In other moments the piece seems like a poetry slam. The production is even graced by beatboxer Vaneeka Dadhria, whose talents are used, ingeniously, both as part of the musical score and as an integrated element in the dramatic soundtrack (to recreate the sounds of battle, for example).

Played on designer Soutra Gilmour’s super-minimalist set – which is created in a style one might call benevolent brutalism – the piece casts McAvoy’s Cyrano as a Scottish outsider. Clad in a tight puffer jacket and designer jeans, the X-Men star does not wear a prosthetic proboscis (director Lloyd preferring that we imagine the poet’s enormous nose).

The National: 1. Cyrano de Bergerac.

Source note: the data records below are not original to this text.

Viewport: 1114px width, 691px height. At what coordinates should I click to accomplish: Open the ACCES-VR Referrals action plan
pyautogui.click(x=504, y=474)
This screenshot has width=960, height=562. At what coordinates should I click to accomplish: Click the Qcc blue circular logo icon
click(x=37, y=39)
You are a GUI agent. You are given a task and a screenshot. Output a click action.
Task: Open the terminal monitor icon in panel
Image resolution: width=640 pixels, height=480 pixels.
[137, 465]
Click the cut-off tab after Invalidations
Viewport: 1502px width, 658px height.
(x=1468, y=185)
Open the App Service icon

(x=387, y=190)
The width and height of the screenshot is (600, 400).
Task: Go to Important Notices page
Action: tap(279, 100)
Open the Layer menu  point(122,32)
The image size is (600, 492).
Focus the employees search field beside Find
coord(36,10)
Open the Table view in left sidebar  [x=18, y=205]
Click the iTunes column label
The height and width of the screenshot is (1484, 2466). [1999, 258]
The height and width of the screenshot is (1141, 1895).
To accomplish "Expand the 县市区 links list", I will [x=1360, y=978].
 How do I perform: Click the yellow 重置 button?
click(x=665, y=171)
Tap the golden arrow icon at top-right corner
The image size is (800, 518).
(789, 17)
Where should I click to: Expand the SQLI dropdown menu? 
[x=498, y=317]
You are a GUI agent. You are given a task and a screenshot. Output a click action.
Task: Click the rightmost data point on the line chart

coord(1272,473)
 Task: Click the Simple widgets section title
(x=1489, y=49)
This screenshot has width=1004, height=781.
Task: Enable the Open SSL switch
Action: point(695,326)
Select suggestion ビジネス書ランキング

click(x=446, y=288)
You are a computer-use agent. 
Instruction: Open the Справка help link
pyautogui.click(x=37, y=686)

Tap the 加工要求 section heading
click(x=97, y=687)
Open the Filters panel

Evelyn Miller (Roxane) & James McAvoy (Cyrano de Bergerac). Credit - Marc Brenner. 5397.

Cyrano hides his anguish at his unattractiveness to women (and, in particular, his beloved distant cousin Roxane) behind a veneer of literate bravado. Like Brian Ferguson in the Citizens’ staging, McAvoy achieves a brilliant balance between his character’s robust ebullience and his underlying pain and vulnerability.

It is remarkable how quickly the actor enables us to suspend our disbelief and attach to the pathos of his performance a huge schnozzle that isn’t actually there.

In the midst of a universally fine cast, Eben Figueiredo shines as a humorously self-deprecating Christian (the handsome, but inarticulate soldier who wins Roxane’s heart with poetry written by Cyrano).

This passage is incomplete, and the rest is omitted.